Later in the week I brought this idea up with friends and got further information: first, the fourth dimension is Time (I'd known that once) and second, although physics posits four dimensions, in math (one friend is a mathematician) you can posit as many dimensions as you like and then prove them mathematically.
In the meantime, I had gone back to the typed version of my father's letters, not having re-read them since I first transcribed them several years ago from Myron's handwritten copies. The ones I was interested in were the 1934 letters.
In September of 1934, Myron's mother, Jessie, was recovering from an operation (her leg was amputated because of metastatic breast cancer). I don't know if it was medical advice or just a whim, but the family decided it would be good for Jessie to spend a month in New Mexico with my mother's parents to recuperate. Why they thought a three-day car trip in an old Ford would be healing is beyond me. So here's who drove to Tularosa, New Mexico: Myron, his mother (Jessie), his wife (Eileen), his father (Robert F.), and his first child (Robert Vincent), who was three months old. I can't imagine how awful the trip must have been.

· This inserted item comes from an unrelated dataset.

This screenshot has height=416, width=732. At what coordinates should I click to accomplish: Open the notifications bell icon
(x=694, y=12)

In Tularosa they were welcomed by Eileen's parents, John Vincent Rahilly and his wife Anna (Anastasia), who had moved to New Mexico some 15 years earlier for J.V.'s health.

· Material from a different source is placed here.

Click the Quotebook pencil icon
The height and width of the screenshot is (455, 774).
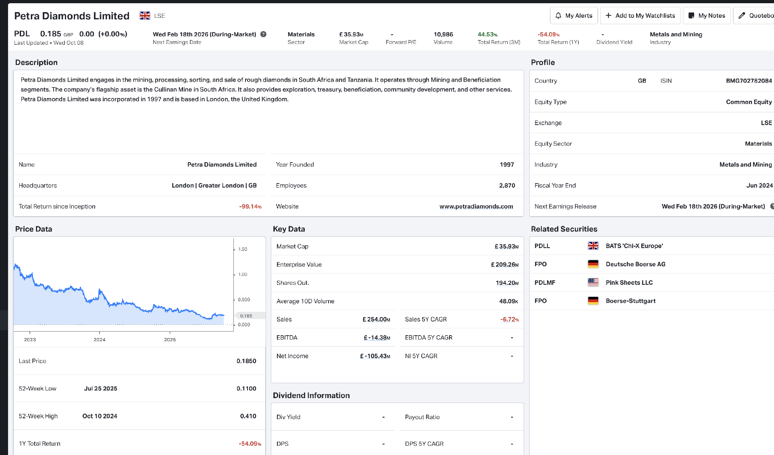tap(742, 16)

Myron's letters begin after he and his father had returned to Indiana, leaving the women and the child for a month's visit. On the way home, he writes, the car died and his father opted to buy a new Ford rather than repair the old one. (He had no interest in the equally available Chevrolet.) To handle the payment, Grandad called his bank back home and had them wire the money to the Ford dealer's bank.
The reason I was looking back at these letters was to find the word Myron used to refer to his son; it had struck me when I transcribed them but then I'd forgotten it. Now, it's bad enough that the poor baby was never even called by his real name until he was in medical school. His Irish mother re-christened him immediately after birth as "Dinty" for reasons undisclosed to any of us. But at this early stage of Dinty's life, either Eileen hadn't yet mentioned the "Dinty" nickname to Myron or she had mentioned it and he hadn't taken to it. For in these 1934 letters during Dinty's early months, Myron refers to the baby as "the stooge", as in "Give my love to Mother [i.e., Jessie] and to the stooge."

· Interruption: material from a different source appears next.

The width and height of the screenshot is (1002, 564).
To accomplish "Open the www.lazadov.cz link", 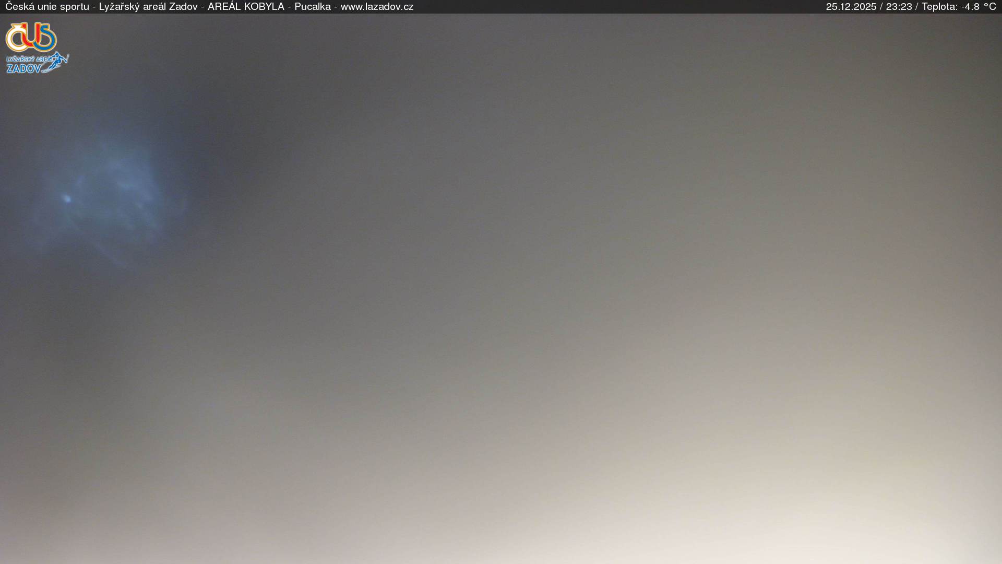I will click(x=377, y=7).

As I re-read these letters, it was as if I was living in Delphi, Indiana, with my father in the empty apartment above the Delphi Citizen office (the apartment where I was born two years later). I was rapt. The places and names were from my childhood (Clifford's grocery, Morrow Shoe Repair) and I could see Myron walking around the square during his daily rounds. He worked very hard while his little family was out West. The endless job-printing orders—the meat and potatoes of a small newspaper business—had him working until nine or ten or beyond most nights.
But it wasn't until my recent discussion of Time as the fourth dimension that I realized: during that hour spent rereading Myron's 1934 letters, I was following a Time loop that deposited me fully in 1934 Delphi, two years before I was born.
There are multiple dimensions to our lives, whether or not we are aware of them.